* TASK DIRECTIONS: The entries below contain a line with "Select the Sketch pen tool" and a line with "Click the magnifier". Retype exactly everything from the first down to the second, both included, and nothing else.

----- PROVIDED RECORDS -----

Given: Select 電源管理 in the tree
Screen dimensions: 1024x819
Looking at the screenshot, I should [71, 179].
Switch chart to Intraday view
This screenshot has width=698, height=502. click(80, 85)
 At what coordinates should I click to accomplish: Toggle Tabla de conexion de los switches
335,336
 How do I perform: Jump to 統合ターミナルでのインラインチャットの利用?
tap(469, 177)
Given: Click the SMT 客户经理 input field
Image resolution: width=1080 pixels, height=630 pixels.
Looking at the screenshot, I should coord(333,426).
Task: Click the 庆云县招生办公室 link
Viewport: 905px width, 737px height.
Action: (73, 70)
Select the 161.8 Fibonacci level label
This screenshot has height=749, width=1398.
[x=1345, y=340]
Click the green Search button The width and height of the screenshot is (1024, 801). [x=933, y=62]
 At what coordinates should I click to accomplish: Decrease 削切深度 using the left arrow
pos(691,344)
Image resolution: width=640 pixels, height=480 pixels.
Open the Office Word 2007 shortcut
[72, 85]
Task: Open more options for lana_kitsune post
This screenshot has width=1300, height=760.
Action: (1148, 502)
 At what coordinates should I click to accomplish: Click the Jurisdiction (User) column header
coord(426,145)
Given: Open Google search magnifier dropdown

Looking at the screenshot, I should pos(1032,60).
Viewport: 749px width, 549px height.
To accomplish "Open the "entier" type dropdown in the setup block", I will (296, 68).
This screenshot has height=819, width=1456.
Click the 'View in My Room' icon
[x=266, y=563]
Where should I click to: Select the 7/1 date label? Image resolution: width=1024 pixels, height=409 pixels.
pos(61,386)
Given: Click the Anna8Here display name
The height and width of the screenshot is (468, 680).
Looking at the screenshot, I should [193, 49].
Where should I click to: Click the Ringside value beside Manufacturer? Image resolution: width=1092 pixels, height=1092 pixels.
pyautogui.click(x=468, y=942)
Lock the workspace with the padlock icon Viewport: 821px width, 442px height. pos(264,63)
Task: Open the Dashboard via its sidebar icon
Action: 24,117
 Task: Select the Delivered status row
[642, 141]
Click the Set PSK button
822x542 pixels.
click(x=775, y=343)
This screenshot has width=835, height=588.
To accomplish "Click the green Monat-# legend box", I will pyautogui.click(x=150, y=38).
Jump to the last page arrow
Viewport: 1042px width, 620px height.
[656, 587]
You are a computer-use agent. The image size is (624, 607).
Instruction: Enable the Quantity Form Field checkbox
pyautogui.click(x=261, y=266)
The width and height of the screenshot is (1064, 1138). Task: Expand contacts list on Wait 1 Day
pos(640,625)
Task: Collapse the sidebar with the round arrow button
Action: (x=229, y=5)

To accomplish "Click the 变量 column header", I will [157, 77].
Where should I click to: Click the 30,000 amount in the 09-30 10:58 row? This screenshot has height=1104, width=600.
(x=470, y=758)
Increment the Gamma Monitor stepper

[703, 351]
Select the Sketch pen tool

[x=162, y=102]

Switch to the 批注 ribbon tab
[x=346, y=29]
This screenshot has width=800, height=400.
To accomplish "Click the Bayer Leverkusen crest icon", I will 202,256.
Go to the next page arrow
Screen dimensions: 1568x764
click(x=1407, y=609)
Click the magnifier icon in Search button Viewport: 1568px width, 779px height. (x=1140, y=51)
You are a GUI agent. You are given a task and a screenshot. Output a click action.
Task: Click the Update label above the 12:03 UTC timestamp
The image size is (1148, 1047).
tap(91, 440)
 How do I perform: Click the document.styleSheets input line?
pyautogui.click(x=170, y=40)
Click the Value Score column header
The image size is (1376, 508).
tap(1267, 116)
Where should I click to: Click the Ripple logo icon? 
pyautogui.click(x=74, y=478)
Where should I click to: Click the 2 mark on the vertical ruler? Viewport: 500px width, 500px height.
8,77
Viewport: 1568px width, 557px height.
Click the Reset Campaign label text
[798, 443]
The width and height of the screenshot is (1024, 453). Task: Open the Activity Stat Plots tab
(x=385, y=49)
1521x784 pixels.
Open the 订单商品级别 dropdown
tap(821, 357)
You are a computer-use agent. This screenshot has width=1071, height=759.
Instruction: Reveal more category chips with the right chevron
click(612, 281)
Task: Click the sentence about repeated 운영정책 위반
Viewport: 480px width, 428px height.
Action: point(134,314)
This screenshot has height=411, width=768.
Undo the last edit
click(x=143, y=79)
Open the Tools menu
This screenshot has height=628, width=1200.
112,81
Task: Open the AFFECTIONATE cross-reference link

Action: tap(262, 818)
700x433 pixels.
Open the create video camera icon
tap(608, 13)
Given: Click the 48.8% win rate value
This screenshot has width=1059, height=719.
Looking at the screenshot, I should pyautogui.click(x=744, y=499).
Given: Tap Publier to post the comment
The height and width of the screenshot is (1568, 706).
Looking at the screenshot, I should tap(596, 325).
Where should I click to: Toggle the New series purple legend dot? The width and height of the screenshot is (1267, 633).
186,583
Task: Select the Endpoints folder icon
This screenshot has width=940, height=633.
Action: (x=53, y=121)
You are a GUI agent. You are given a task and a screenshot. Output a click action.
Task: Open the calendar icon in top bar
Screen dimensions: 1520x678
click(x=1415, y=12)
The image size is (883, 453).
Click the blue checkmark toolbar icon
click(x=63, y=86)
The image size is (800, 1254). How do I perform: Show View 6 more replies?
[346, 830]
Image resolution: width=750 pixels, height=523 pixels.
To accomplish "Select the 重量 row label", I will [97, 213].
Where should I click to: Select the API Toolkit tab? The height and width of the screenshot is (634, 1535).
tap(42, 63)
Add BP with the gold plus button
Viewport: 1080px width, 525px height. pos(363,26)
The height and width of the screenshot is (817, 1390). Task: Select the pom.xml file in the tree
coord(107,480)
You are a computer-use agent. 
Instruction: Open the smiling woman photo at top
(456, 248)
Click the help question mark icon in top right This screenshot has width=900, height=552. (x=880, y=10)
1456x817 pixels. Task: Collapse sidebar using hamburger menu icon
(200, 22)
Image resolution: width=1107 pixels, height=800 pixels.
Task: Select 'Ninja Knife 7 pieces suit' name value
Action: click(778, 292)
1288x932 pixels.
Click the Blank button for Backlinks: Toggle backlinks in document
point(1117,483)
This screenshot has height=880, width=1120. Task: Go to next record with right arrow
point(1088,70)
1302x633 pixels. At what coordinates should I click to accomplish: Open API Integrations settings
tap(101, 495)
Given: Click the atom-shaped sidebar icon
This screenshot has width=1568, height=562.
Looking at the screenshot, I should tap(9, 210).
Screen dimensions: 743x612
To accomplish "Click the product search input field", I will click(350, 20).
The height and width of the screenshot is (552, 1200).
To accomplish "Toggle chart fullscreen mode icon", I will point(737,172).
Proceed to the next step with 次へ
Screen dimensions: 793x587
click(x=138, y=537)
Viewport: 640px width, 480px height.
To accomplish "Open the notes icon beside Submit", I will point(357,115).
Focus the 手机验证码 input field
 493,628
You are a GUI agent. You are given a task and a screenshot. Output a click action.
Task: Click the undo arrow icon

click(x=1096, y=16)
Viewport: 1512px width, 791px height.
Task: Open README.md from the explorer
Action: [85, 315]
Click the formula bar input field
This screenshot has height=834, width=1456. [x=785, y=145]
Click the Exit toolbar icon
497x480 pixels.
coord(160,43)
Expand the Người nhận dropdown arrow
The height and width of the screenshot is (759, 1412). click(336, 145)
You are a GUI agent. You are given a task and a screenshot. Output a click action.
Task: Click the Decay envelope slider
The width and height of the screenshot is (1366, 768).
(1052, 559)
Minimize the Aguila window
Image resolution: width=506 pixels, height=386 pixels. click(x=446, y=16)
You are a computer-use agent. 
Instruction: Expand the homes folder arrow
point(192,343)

-----

* RESPONSE TO THE EXERCISE:
Select the Sketch pen tool

[x=162, y=102]

Switch to the 批注 ribbon tab
[x=346, y=29]
This screenshot has width=800, height=400.
To accomplish "Click the Bayer Leverkusen crest icon", I will 202,256.
Go to the next page arrow
Screen dimensions: 1568x764
click(x=1407, y=609)
Click the magnifier icon in Search button Viewport: 1568px width, 779px height. (x=1140, y=51)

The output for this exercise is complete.